The complexities in here are mind-boggling. "Another Untied Shoe" not only plays with words that differ in only one letter (wind/mind; flash/flesh) and with "The ungulfed gap between / the poem and the idea" but also grapples with truth, wisdom, and the Greek myths, until:
What we hold
on the tongue a moment we
do not do now
Own
(it leaves us
and is ours)

I spent an entire evening reading, very slowly, the 29 pages of "Tarmac." It's built of prose poetry chunks, all dipping into words and their histories, ideas and their girths/births, and America as a culture, a history, and an inventor's paradise. Here's a double chunk:
Beaver River. Adam was given the job of naming the beasts. Nouns are our business. Rats are chosen for clinical experiments because they don't vomit. Tar for roads because everything sticks to it. Rat. Tar. Art.
---
JORDAN RUN. In 1775, the Indians were assured that the Ohio would remain a boundary. "In perpetuity," as the phrase went -- and we know how that phrase went. God gave the Hebrews land where they never toiled, towns they never built, vineyards they never planted. Most nations I know have expulsion myths to temper their conquests. Mine's about a mean, old king who lived in a big castle and demanded horrible taxes from a persecuted people. Mine's about humble origins. Perhaps you've heard it. Peasant stock.

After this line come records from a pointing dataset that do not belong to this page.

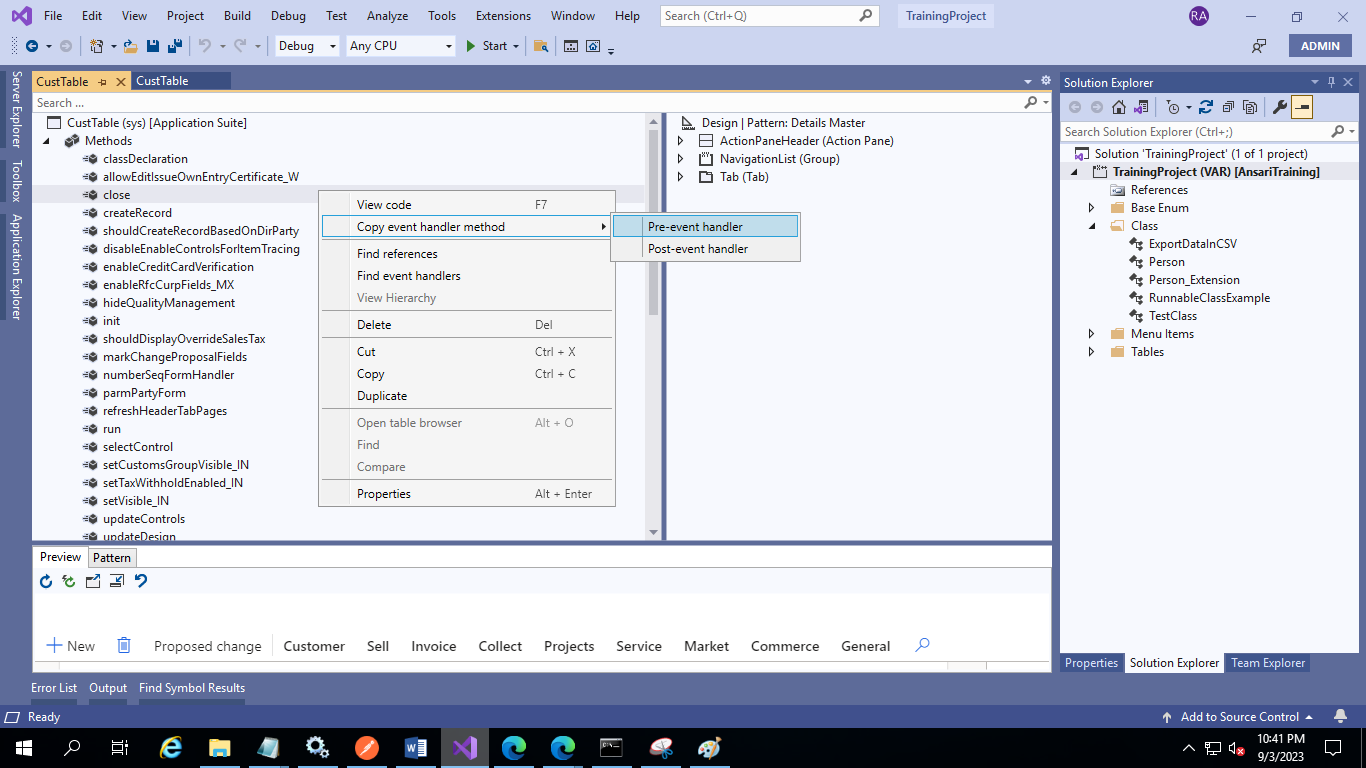
Task: Launch Visual Studio from Windows taskbar
Action: 463,747
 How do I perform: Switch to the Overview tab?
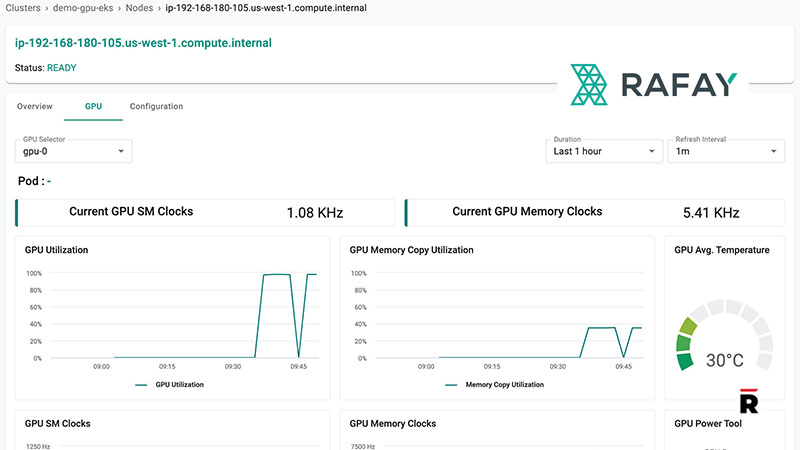(34, 106)
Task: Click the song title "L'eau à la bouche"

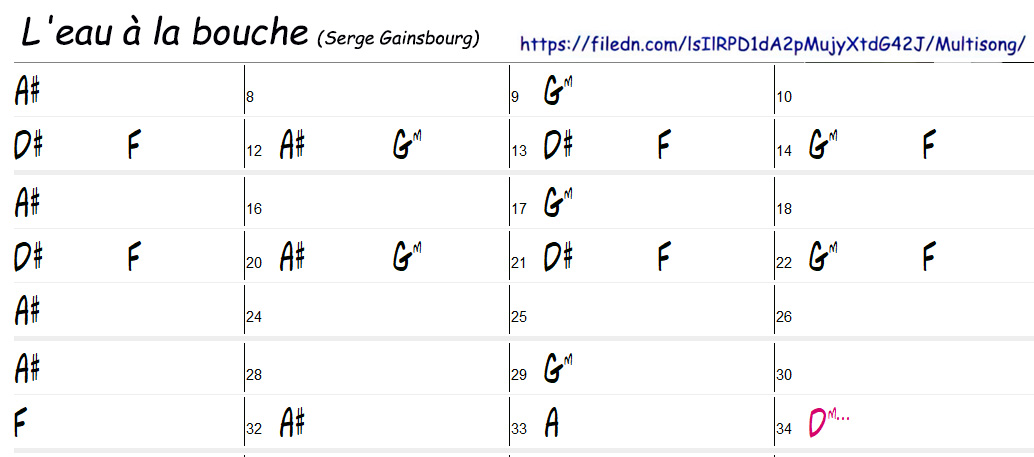Action: (x=164, y=32)
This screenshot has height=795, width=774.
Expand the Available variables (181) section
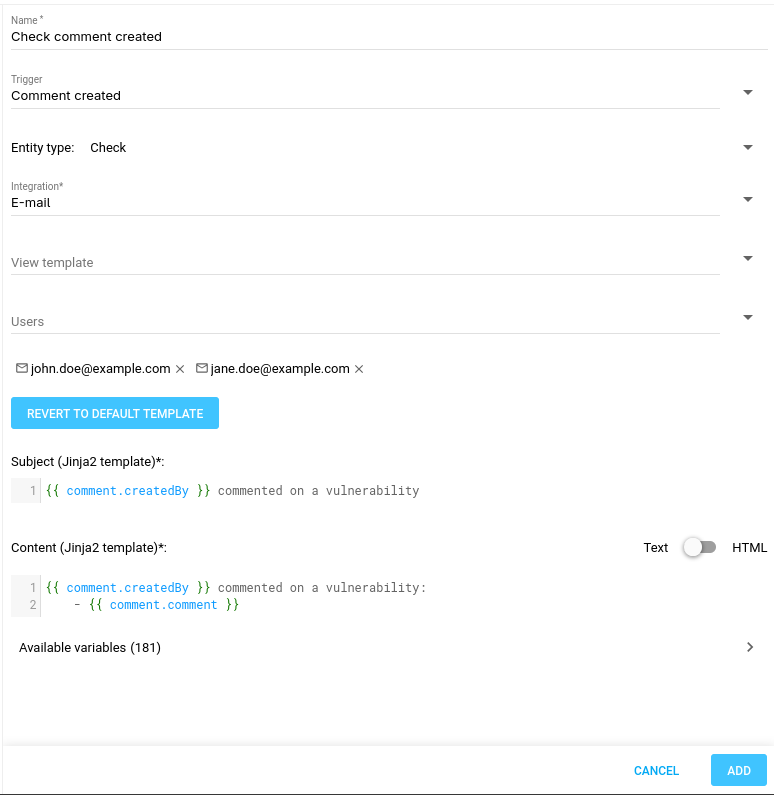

When the poem reaches it final crescendo, it offers:
Saturn. Decay and dissolution, especially before a period of rebirth. A lapse is not the Fall. Lapse makes leaps. A lapse is a sepal. Be fruitful, multiply. Who is how.

I have other favorites already, too, like "Media" (which tangles with meat eating), and "Ears." I confess, though, what this book makes me long for is someone willing to sit still and listen, while I read the poems aloud, uhh-loud, and interrupt myself with giggles and moments of rolling on the floor -- and pauses to think about Creation and death.

Yep, it's that kind of book. Right on, err, write on, Kevin McFadden.